Human interactive Robotics
Using natural language to correct robot paths
Robotic systems are increasingly used across industrial automation, service robotics, and autonomous systems, requiring efficient trajectory generation and adaptation. Traditional trajectory planning methods, such as Rapidly-Exploring Random Trees (RRT) and A*, lack adaptability, while Learning from Demonstrations (LfD) enables robots to learn from human demonstrations but struggles with generalization.
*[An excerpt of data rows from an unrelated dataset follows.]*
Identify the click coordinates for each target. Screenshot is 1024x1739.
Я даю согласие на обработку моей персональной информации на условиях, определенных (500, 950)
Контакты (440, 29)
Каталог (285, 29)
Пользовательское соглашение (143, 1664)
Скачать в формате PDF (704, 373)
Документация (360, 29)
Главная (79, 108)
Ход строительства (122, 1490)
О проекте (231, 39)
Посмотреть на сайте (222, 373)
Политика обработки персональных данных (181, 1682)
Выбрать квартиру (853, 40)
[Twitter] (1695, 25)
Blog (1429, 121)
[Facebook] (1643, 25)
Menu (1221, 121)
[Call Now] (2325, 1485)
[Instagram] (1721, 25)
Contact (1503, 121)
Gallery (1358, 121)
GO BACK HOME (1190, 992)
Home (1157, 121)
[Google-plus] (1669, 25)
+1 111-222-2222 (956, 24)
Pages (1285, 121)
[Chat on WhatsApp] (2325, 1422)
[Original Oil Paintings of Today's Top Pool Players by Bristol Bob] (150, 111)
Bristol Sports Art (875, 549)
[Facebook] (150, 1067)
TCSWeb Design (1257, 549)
Can you chat with your robot and make it do what you want?
What is OVITA?
OVITA is a novel trajectory adaptation framework that allows users to modify robotic paths dynamically through natural language instructions, eliminating the need for manual reprogramming or additional demonstrations.

Key Features
- LLM-Powered Adaptation: Uses pre-trained Large Language Models (LLMs) to interpret open-vocabulary user instructions for trajectory refinement.
- Flexible Command Understanding: Supports
- Numerical adjustments (e.g., “Move left by 0.2m”)
- Abstract modifications (e.g., “Move in a spiral”)
- Multi-step commands in a single instruction (e.g., “Go left for first 10 steps, right for next 10 and so on”)
- Real-Time Interaction: Enables iterative user feedback for refining robot actions.
Methodology
Our approach enables dynamic trajectory adaptation by leveraging Large Language Models (LLMs) to modify robot paths based on user instructions and environmental context.
1. High-Level Planning & Code Generation
- The LLM interprets user commands (e.g., “Slow down near the person”) and generates a High-Level Plan (HLP) outlining key trajectory modifications.
- Python code is automatically generated to adjust the initial trajectory.
2. Code Explanation & User Interaction
- The LLM explains the generated code in simple terms, allowing users to understand modifications and provide feedback.
- Users can review key parameters and suggest refinements for improved adaptation.
3. Execution & Constraint Satisfaction
- The modified trajectory is executed within a Constraint Satisfaction Module (CSM) to ensure collision avoidance, reachability, and other constraints.
- A visualization module compares the original and modified trajectories, enabling users to assess the changes.
4. Iterative User Feedback
- Users can review and refine trajectory modifications through an interactive feedback loop.
Results
OVITA outperforms existing approaches while provding more diverse control over robot paths.

This method ensures real-time, user-driven trajectory adaptation, making robot path planning intuitive, interpretable, and highly flexible.